そのため、中絶を取り扱う病院やクリニックでは、
超音波測定で測った胎児・胎芽のサイズや基礎体温結果などから
妊娠週数を総合的に判断して決定することが多いです。

前提として、早い時期であればあるほど
妊娠初期の週数と扱われ、母体の体への負担も少なくなるので、
中絶手術の決断は、妊娠発覚後は早期に行うことをお勧めします。


妊娠からの週数による中絶手術の違いと傾向

■妊娠1?5週目
=この時期は、妊娠自体がまだ発覚できていない事が多く、
それ以外にも、手術時に子宮口が開き辛い、
胎児が小さすぎる等の理由から、手術が見送られる事があります。


■妊娠6?12週目
=妊娠初期であるこの時期は、
約15?20分の簡単な日帰りの手術で済むことが多く、
母体への負担や金銭的費用も大きくありません。

ですが、週数が進むにつれて、麻酔時間が長引いたり
手術後数週間の間、出血が続くなどの傾向があります。
比較的体への負担が少なくて済むのは9週目以内です。


■妊娠13?21週目
=妊娠中期であるこの時期は、胎児を直接取り出すのが難しい事から
人為的に陣痛を引き起こし、子宮を収縮させるなど、
母体への体の負担が大きいです。
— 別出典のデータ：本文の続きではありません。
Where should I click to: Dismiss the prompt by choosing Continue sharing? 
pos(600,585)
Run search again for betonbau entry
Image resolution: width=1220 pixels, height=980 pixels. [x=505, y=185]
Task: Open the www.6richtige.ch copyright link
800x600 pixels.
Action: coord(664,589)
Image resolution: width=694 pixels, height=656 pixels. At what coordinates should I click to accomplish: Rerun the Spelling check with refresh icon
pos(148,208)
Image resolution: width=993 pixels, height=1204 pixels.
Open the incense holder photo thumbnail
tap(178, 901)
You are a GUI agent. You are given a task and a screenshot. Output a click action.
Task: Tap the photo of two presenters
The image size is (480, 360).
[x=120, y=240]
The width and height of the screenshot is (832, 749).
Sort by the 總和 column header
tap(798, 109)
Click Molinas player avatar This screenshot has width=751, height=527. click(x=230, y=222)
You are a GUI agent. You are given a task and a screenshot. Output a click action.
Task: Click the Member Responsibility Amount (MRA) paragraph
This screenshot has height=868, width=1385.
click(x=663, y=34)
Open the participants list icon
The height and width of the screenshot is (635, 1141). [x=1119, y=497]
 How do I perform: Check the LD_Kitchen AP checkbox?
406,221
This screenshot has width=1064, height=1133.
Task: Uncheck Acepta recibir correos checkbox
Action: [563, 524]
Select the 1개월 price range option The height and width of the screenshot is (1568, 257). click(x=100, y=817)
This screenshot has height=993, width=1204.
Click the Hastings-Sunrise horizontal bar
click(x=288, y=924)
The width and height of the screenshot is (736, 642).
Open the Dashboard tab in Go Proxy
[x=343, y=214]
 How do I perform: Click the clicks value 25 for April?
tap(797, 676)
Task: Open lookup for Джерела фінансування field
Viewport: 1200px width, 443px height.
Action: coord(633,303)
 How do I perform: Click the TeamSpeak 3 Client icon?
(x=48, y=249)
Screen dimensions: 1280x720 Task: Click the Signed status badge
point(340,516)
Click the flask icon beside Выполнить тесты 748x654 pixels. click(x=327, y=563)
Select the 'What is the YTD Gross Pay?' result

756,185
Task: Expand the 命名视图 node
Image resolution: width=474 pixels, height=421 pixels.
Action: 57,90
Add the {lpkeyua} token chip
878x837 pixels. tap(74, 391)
手術費用も初期の数倍になります。

その為、妊娠初期と比較して大掛かりな手術になり、
手術後は、数日間の入院が必要になる事が多いです。


また、胎児死亡時は患者様自身や病院側が
遺体を勝手に運んだり埋葬することは許可されていません。
役所への死産届の提出、火葬などの手続きが必要になります。
手術費以外にも、この埋葬費などがかかってきます。

このように、様々な手続きを踏むことや手術のリスクが
大きい事から、妊娠中期の中絶手術は受けない病院もあります。
手術を検討される前に、医師や病院に必ず確認して下さい。


なお、中絶禁止の基準が妊娠22週目という基準は、
この週数を越えると、胎児が現在の医療技術で
生存出来る可能性がある事が背景にあります。